This page is a forum for Phil to talk about things.


One of the things that I hear about over and over these days, is the breakdown of the "traditional" family. Most times people are referring to the "nuclear" family. That is the married couple, mother and father, and their children. Many of our societies ills are blamed on this breakdown.

My main problem with this assumption, is that this "traditional" family is actually a relatively new idea. This is the family of the industrial age, when the primary breadwinner was employed at a factory, or at one of the jobs associated with a factory. The industrial age allowed for a family to consist of the breadwinner, a homemaker, and their offspring.

Prior to this time the normal family was by necesity, of a completely different nature. The average home consisted of an extended family. In addition to the "core" family, husband, wife, and their offspring, there were also most often either the husband's or wife's surviving parents. Quite frequently there were also unmarried brothers or sisters. Or perhaps aged aunts or uncles. Even, on occasion, there might be a cousin or two. For hundreds, even thousands of years this was the norm.

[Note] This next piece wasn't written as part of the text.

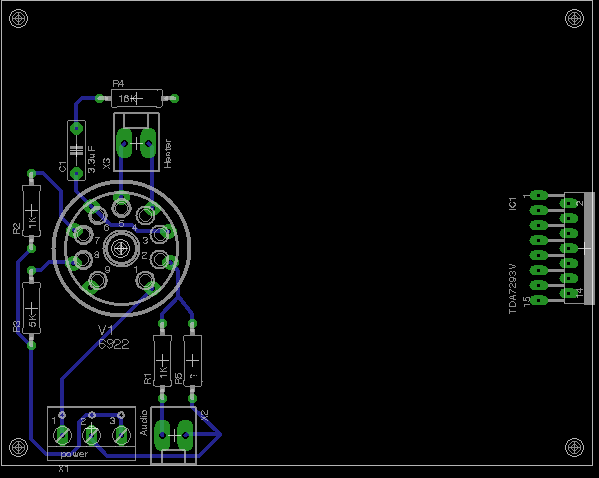Select the R1 1K resistor near Audio
The height and width of the screenshot is (478, 599).
(x=162, y=361)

To understand this, you must be aware of the conditions of living, and the lifestyle of the world then, and much of the world even today. Most people were dependant on what they themselves could produce in the way of food and household goods. Or, in the larger cities, what they themselves could produce and trade with others for food and household goods. This necessitated a large agricultural comunity. Most farms were run by an individual family, which meant that most families consisted of many children. Because, the more hands you had to work the farm, the more productive you coud become. Now due to the relatively high infant mortality rate and the limited birth control available in that era, it was not uncommon for a couple to have six, seven, or even more children. This combined with the presence of so many other relatives who, if not in the household, lived a short ditance away created a rather large extended family. Especially in comparison to the family of today.

But we now live in an age where people are living longer and healthier lives. Where, at least in the industrialized world, we have brought the infant mortality rate down to almost nothing. We have modern transportation and communication. Families are moving farther and farther apart. Our older generations are more self reliant, and have active lives of thier own to lead. So we have more people available than ever before in our history, yet fewer people participating in the lives of our children.

So as I see it, the breakdown of the family actually started about fifty to sixty years ago. It's not the absent father that is to blame, it's the lack of the extended family that is the cause of the problem. It's the lack of loving and caring people taking part in the daily lives of our children. These people can not be replaced by a series of school teachers, however well meaning they are. They can not be replaced by a faceless agency, regardless of how well they are funded. Our children NEED and DESERVE people in their lives who will be there for life.